Incidentally, the UN has also produced an edifying video material on the page dedicated to migrants, which aims to show the answer to a simple, trivial question: what would a day without migrants look like? The answer can be guessed by any of us – migrants are involved in some of the most difficult, unwanted and at the same time necessary jobs – but for a better perspective, we can also view the material provided by the UN.
It is true that the times we live in are becoming more and more complicated for most of us: the poor standard of living, the quality and cost of services, limited resources, the inability of some leaders to listen to and effectively solve the problems of the population have led many to exhibit a hostile and racist attitude towards migrants, considering them guilty of the unemployment rate of native population, the ‘parasitism’ of the host state and other such problems; in essence, most of the time, the situation is very distinct.
Unemployment rates are dictated by many other elements, among which the rapid mechanization of certain jobs, with the desire to reduce the costs of qualified human personnel; the aging of the population is another important aspect, and, in economically developed Western states, migrant labor is precisely what safeguards the situation and keeps afloat the social fabric designed to encourage confidence in the status’ ability to support pensions and quality living after a certain age.

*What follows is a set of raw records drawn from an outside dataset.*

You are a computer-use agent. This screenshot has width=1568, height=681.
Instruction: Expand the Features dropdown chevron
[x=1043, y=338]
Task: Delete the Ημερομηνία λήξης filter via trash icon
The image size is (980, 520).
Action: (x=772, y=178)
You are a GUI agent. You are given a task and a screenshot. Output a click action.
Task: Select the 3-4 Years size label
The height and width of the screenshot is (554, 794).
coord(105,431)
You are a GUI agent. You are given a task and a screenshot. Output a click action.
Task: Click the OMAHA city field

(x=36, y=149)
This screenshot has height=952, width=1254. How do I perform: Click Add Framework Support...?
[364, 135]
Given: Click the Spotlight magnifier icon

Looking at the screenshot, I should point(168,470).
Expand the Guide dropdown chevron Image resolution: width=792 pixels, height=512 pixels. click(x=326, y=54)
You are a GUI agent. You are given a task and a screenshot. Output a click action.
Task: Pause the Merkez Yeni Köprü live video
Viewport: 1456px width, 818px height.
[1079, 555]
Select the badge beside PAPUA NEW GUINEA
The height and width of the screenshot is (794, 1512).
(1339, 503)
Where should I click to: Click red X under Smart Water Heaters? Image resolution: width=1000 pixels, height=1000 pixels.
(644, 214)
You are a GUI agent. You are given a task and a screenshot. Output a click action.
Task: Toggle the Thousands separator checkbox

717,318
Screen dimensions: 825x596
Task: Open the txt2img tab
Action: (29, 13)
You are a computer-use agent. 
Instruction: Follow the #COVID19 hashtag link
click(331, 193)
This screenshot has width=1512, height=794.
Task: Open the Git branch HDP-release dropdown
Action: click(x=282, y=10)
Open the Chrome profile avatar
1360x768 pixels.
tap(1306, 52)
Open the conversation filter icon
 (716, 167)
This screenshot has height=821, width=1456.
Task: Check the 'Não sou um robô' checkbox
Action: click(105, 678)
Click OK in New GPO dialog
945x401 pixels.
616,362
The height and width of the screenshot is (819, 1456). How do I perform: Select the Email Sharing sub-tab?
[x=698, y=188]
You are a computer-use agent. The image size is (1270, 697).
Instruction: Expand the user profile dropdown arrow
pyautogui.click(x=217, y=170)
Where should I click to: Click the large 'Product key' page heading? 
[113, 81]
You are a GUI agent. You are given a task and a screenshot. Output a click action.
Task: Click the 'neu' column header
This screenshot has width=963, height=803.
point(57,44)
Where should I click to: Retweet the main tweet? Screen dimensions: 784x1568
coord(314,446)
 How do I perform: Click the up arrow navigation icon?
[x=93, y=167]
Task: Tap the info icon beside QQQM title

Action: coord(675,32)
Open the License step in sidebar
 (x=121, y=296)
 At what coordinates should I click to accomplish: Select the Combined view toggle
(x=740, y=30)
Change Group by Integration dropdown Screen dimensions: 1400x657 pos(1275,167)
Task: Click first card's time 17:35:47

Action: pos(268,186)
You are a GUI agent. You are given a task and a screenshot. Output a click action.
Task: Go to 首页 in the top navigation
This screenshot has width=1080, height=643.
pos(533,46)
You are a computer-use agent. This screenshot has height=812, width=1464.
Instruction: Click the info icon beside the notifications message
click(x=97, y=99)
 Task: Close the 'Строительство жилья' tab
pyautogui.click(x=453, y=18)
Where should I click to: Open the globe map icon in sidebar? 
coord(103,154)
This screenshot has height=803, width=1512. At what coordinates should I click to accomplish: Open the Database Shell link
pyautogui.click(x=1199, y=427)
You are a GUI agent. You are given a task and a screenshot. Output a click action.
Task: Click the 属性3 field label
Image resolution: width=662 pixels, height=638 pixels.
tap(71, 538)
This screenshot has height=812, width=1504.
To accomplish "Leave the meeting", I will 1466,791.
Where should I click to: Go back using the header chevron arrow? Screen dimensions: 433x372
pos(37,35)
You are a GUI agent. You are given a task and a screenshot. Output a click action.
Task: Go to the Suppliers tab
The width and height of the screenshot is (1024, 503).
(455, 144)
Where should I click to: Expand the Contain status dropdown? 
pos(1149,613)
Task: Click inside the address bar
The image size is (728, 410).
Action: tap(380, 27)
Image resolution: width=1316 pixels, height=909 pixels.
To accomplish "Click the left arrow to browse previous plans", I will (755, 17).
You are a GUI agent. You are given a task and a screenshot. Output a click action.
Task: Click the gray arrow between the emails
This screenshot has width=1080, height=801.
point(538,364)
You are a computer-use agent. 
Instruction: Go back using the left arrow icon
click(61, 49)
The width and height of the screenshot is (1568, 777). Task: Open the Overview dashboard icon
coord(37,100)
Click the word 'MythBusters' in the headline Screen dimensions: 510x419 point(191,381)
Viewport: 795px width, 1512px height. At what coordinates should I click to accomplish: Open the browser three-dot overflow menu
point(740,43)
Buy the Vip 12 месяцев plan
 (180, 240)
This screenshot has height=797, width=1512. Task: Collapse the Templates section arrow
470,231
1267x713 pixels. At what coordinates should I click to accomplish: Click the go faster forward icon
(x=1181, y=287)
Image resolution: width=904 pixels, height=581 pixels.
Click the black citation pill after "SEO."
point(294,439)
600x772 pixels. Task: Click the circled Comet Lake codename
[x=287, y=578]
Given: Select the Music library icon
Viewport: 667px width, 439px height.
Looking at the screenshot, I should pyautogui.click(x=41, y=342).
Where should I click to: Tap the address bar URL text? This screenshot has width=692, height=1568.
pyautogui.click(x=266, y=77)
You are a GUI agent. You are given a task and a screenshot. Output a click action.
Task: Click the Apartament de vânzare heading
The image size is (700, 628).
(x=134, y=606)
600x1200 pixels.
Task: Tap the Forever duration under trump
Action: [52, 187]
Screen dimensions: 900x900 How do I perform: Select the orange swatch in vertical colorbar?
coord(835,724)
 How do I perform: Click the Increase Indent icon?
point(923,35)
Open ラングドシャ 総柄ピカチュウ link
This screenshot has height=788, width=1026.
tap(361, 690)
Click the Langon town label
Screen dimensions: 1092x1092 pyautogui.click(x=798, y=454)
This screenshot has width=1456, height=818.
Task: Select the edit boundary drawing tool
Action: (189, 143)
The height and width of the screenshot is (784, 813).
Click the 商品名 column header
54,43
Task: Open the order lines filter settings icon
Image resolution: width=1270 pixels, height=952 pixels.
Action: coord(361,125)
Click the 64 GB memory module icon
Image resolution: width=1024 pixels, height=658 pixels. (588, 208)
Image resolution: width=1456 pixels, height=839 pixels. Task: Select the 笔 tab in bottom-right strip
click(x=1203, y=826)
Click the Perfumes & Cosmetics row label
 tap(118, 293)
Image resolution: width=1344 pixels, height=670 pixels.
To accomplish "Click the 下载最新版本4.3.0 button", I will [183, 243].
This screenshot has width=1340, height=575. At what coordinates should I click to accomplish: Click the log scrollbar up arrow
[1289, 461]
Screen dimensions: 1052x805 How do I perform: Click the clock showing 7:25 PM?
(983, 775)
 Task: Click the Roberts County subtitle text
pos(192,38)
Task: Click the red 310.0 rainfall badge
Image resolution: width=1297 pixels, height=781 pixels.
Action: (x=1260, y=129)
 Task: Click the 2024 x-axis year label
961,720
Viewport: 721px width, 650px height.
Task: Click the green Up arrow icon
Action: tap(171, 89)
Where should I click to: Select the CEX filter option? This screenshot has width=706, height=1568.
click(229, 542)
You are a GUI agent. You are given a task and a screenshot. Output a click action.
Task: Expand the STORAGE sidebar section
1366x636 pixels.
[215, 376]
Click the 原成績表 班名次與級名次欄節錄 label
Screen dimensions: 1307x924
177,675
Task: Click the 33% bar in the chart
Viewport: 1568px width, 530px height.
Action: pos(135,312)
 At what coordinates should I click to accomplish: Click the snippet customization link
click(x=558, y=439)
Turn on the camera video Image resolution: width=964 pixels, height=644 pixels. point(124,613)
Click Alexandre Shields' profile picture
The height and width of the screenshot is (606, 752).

We must all be aware of the immense emotional suffering of migrant workers – most of the time, they are far from familiar places, their own language and identity, family and traditions, just trying to earn enough to afford what we all dream of having – basically: a decent life, quality medical and educational services – without the fear that paying for them could bankrupt us.
Now, at the beginning of a new year, more than ever, we need solidarity, an empathetic and fair view of a phenomenon that can be easily manipulated in the wrong directions, but which represents a good opportunity to develop friendly and lasting relations with members of other communities, to help each other realize that there are more things that unite us than what divides us, to learn from others and to build a sustainable and harmonious future for us all. Changing perspective, mindset and behavior ultimately changes actions and relationships. And they change everything else. Be radically different: Be a Mindchanger.